What you said does help, and definitely clarifies things for me. I am not sure where I originally received the 32bit python installation but I suspect it came with the visual studio install that was suggested when I was setting up my c/c++ compiler “stuff”… again not a programmer so please forgive my terminology. I think this was similar to when I was on a mac and in order to compile c/c++/fortran code i had to install xcode for various libraries/dependencies… it appears this was just the windows version of requiring a certain IDE as it came with all the “goods” so to speak.

I was not aware of the parallel parallel=True requiring 62bit so that is a good piece of information to have, thank you. I just thought that all of Numba required it since it started working after I made the change[faulty logic on my part, definitely would have failed the truth table test there :joy:], but at least now I know for future endeavors.

After reading your response I did some further troubleshooting of my friend’s system and applied information you provided and found some other items that appeared to be causing issues. They had Anaconda and Pycharm Community installed with multiple iterations of python installed on their computer. I think there were 2- python 3.8.6 installations, 1-python 3.7.x installation, and a generic python under the anaconda directory. They decided to go with Pycharm Pro because we get it for free under student licensing. What I ended up doing was completely removing all of the python variants and Anaconda and things seem to be working now.

With your help and some more troubleshooting we were able to get everything up and running so we greatly appreciate your help. Also, this is my first interaction with this community and you have made a wonderful first impression.


As a side note not directly related to Numba, but did have an impact on me using numba. Previously, when Jetbrains released their Pycharm Pro with Anaconda plugin(s) or whatever it was I had that and a separate Anaconda installation on my computer and I was having serious issues with installing packages into my environments inside Pycharm Pro(i was on a Mac at the time).

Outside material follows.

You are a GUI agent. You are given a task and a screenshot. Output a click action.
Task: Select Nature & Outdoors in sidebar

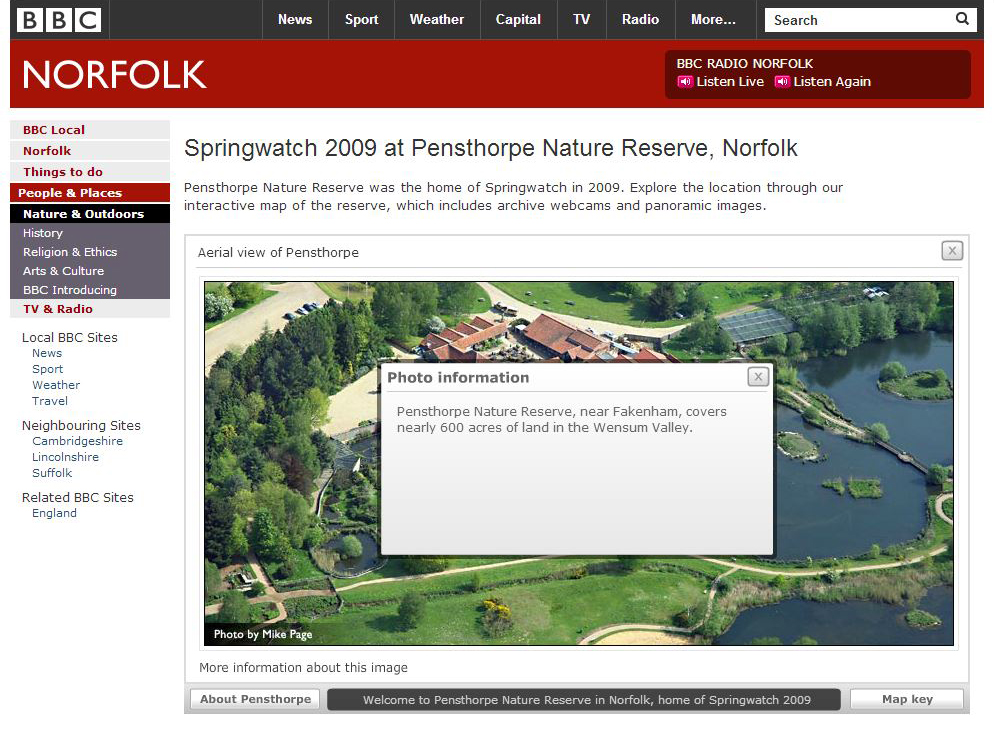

I think there was some conflict between using pip or conda behind the scenes and I reported it to JetBrains and posted a writeup somewhere but I never received any responses. Just wanted to throw that out there.

I’m getting better at not making noob errors but its still a work in progress! Thanks again for all your help, it was greatly appreciated!

@evanhowington :slight_smile: glad to hear you’ve figured this out, and thanks for your kind words. I’d guess from your description that some of the problems have arisen from having numerous competing “default” Python interpreters. This is definitely something to keep a watch out for as it, along with cross installing package (i.e. having a Python 3.x package installed for a 3.y interpreter), are challenging issues.